Diciembre de 1613. Al finalizar cada año el Cabildo saliente elige al entrante. La sala capitular –antes austera- luce una alfombra oriental que cubre el piso de ladrillo entre los escaños, hay una cortina de tafetán de Castilla en la ventana, un tapiz de Flandes que representa La Anunciación, cojines de terciopelo genovés en los escaños. Todo ha sido donado por Juan Vergara para deslumbrar a los ediles, incluso una araña veneciana de doce velas extraída del lujoso casino-burdel montado por el Cuadrilátero. El decorado, más propio de hijosdalgo que de rústicos campesinos, revela la intención de los “confederados” de asentarse en el Cabildo para asegurar y extender el tráfico de esclavos. Intentarán obtener la mayoría en el cuerpo no solamente regalando muebles, sino por fuerza y comprando el voto de algunos “beneméritos”. La sesión del 1 de enero de 1614 será escandalosa y se conocerá como la del primer fraude electoral en Buenos Aires.
BIBLIOGRAFÍA
El Primitivo Buenos Aires, Héctor Adolfo Cordero. Ed. Plus Ultra, 1986.
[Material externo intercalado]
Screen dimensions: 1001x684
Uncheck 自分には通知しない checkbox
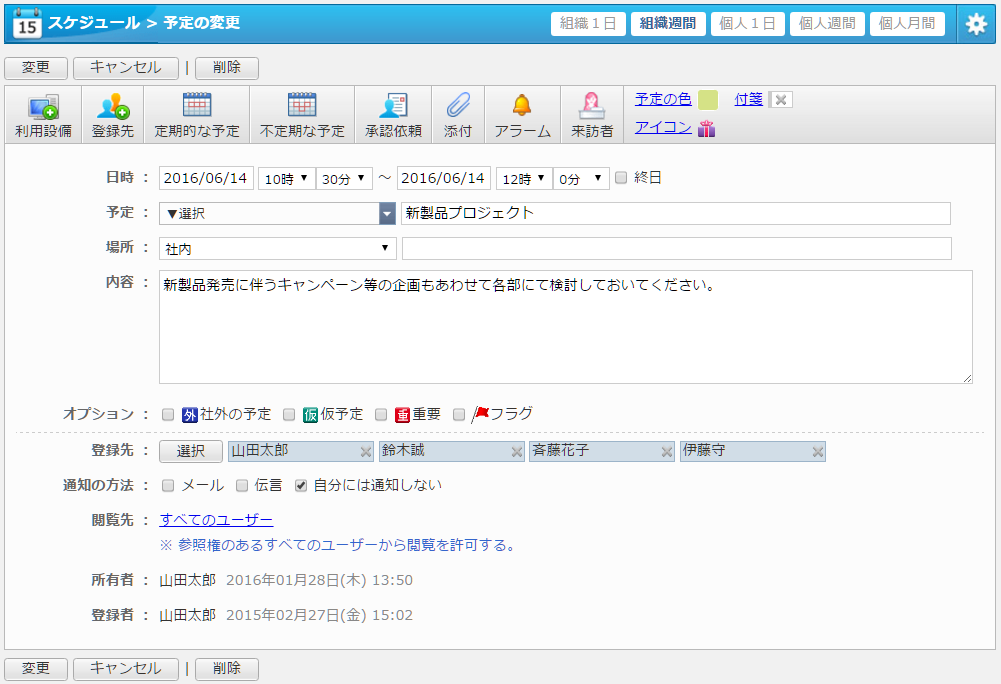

Historia Argentina Tomo 1, José María Rosa. Ed. Oriente, 1981.
La Pequeña Aldea, Rodolfo González Lebrero. Ed. Biblos, 2002.
Hernandarias de Saavedra, Col. Felix Luna. Ed. Planeta, 2000.
Hernandarias entre Contrabandistas y Judíos, Juan Vigo. Revista Todo es Historia N°51.
1 Eran condiciones casi imposibles de cumplir.
3 Estas tiendas eran establecimientos transitorios que se montaban o desmontaban según la afluencia de mercancías traídas por los navíos.
4 Nombre dado a los portugueses judíos que abrazaban la fe cristiana para evitar la Inquisición.
5 Sobre las subastas y el mecanismo del contrabando ver Partes V y VI.